Collection : Faenas

192 pages

15,22 €

Tirage de tête : 31 €

978-2-86432-393-8

août 2003

Au quinzième siècle, un berger andalou découvre, au sud du Sud, dans les marais du Guadalquivir, une statue de vierge au charme indécis.

Depuis, chaque mercredi qui précède la Pentecôte, des milliers d’hommes et de femmes en costume andalou et robe de gitane, partent de Séville et de chaque ville ou village alentour pour huit jours de marche et de fête, au milieu des chevaux, des bœufs, des calèches, des chars et des camions. Mélange bruyant et poussiéreux de religiosité minutieuse et de paganisme éclatant. Tout le long du chemin : chants et danses. C’est le Rocío, un des pèlerinages les plus fous de la planète.

« Huit jours par an, le Rocío change les Andalous en bohémiens – ils ont le reste de l’année pour les haïr –, le sable en or, le conformisme en délire, le rire en vertige, la parole en chanson, les chansons en chant profond, le chant profond en cante jondo, la respiration en désir. »

Francis Marmande a suivi, au milieu des marcheurs de Triana, l’ancien quartier gitan de Séville, les chemins vers cette vierge de la rosée qui attend ses amants déchaînés dans un église blanche posée sur les sables du delta. C’est le roman précis de cette extravagante, drôle et fascinante aventure qu’il nous donne à lire : une expérience unique, une méditation sur le sort des peuples, les mystères de l’Andalousie profonde.
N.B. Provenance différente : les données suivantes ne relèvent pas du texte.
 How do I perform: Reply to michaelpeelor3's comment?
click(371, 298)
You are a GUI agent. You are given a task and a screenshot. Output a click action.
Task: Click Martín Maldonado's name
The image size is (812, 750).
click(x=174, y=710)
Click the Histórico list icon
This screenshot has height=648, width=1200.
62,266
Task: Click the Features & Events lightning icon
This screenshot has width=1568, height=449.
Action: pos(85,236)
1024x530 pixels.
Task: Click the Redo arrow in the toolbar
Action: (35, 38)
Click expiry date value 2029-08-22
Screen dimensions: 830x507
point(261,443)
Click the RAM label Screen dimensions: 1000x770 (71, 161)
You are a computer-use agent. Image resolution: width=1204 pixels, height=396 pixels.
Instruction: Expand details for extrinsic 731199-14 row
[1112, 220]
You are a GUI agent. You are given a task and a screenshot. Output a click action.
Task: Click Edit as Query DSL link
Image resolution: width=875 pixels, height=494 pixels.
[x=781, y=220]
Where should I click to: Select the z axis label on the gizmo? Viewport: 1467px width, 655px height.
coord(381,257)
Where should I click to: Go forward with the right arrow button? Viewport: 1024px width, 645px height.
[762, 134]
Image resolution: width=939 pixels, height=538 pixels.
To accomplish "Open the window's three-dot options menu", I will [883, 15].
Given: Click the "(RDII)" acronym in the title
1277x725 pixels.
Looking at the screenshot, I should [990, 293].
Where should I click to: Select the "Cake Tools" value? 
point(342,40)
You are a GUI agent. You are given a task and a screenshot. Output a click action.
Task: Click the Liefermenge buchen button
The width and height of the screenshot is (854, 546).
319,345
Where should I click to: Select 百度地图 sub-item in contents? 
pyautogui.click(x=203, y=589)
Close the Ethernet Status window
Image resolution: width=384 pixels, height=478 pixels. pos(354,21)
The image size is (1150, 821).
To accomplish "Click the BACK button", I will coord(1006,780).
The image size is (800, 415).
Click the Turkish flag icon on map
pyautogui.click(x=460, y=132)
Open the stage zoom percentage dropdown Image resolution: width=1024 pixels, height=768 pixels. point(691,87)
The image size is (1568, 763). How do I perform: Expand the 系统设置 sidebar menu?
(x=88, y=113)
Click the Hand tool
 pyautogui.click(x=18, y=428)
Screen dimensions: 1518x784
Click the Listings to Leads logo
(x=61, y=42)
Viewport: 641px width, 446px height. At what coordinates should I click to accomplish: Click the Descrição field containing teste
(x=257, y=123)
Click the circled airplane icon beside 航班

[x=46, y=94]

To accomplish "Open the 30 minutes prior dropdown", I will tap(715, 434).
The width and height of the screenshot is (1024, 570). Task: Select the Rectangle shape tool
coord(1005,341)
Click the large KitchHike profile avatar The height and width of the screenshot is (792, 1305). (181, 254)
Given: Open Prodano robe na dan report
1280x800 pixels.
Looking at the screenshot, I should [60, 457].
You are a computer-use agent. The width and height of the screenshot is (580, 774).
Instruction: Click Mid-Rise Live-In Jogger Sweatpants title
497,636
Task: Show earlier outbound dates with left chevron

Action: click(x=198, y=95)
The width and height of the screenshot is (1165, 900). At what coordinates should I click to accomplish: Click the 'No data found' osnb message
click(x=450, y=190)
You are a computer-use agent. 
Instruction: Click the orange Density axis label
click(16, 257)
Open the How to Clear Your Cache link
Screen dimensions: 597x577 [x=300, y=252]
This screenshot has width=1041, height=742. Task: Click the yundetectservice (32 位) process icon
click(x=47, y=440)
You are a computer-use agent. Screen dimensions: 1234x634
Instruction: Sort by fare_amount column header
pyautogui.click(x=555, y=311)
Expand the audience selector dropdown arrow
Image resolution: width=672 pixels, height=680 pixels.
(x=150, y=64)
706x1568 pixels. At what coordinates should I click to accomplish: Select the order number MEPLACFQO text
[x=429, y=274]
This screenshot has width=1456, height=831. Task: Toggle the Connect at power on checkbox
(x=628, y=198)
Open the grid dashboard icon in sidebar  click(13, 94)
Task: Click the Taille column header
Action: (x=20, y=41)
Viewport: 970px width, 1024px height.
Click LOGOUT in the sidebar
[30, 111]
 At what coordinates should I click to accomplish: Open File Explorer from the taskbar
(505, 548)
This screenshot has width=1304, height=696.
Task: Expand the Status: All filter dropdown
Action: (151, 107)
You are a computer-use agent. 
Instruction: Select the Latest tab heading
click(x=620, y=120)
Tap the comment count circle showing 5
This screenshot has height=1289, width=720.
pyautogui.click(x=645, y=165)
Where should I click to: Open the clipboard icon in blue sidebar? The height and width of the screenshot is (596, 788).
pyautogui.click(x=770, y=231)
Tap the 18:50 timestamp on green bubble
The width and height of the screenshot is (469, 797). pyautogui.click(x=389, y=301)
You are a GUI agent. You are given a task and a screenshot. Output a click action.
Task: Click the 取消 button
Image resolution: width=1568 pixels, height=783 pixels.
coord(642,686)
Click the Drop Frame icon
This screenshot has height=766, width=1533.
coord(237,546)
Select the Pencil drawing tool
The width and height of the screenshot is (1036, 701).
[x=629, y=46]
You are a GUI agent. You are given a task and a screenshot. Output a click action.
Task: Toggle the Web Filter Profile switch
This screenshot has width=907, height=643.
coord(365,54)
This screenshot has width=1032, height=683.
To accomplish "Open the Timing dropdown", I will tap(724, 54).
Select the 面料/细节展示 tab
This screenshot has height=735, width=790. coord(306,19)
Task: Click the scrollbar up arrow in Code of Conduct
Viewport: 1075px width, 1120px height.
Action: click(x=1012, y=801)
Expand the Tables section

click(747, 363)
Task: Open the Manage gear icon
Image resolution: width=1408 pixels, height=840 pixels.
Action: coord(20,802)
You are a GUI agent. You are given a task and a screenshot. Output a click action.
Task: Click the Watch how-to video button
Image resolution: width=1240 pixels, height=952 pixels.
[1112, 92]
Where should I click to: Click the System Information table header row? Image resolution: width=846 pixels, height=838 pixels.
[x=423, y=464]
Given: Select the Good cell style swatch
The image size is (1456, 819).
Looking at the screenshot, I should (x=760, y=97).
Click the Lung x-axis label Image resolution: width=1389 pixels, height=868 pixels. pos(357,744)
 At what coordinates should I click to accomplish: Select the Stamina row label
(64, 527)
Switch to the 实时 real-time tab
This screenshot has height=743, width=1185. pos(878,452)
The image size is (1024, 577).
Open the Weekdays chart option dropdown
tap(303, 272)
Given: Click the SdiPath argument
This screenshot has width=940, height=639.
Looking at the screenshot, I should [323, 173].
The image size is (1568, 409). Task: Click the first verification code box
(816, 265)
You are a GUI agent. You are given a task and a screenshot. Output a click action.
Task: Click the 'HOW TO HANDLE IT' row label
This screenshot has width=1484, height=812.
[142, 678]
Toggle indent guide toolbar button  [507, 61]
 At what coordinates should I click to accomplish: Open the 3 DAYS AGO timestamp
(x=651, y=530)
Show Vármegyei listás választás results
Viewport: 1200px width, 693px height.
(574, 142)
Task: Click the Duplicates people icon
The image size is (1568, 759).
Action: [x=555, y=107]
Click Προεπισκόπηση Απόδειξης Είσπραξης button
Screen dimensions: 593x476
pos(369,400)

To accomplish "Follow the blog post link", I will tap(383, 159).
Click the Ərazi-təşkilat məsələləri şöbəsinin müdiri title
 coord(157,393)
Almonte a beau trouver le succès de Triana déplacé, ce succès est là, imposant, indiscutable. Parfaitement déplacé, c’est vrai, mais sans plus. Comme tout le reste au Rocío.
Le Rocío est l’histoire de ses déplacements.
Instant d’émotion crue. J’embrasse tout sans comprendre. On célèbre quoi, au juste ? Peut-être simplement la pure joie d’exister, ou de savoir parler aux bêtes et aux images. Quelque chose également par où le sexe, les sens, les pores, la peau toute, sont sollicités. Mais quoi ? Une joie d’insecte, une joie de cigale. Entre deux recettes pour les préparer culinairement, et une leçon pour les faire taire, Jean-Henri Fabre dans ses Souvenirs entomologiques, s’interroge sur l’incitation qui pousse les cigales plébéiennes à chanter. Les effusions retentissantes de l’amour ? Allons donc : « Consultez l’immense majorité, que le rapprochement des sexes laisse silencieux. » Non : dans le violon de la Sauterelle comme dans les cymbales du Cacan, au terme d’une vie d’observation, il ne voit que ce désir de « témoigner la joie de vivre, l’universelle joie que chaque espèce animale célèbre à sa manière ». À quoi il ajoute, c’est là une intuition précieuse, de celles qui remuent à elles seules l’esprit et l’envie de savoir : « Si l’on m’affirmait que les Cigales mettent en branle leur bruyant appareil sans nul souci du son produit, pour le seul plaisir de se sentir vivre, de même que nous nous frottons les mains en un moment de satisfaction, je n’en serais pas autrement scandalisé. Qu’il y ait en outre, dans leur concert, un but secondaire où le sexe muet est intéressé, c’est fort possible, fort naturel, sans être encore démontré. »
Le sexe muet.
En outre.
On comprend mieux qu’il se soit trouvé un inspecteur pour interdire ses cours devant les jeunes filles de l’École normale d’Avignon.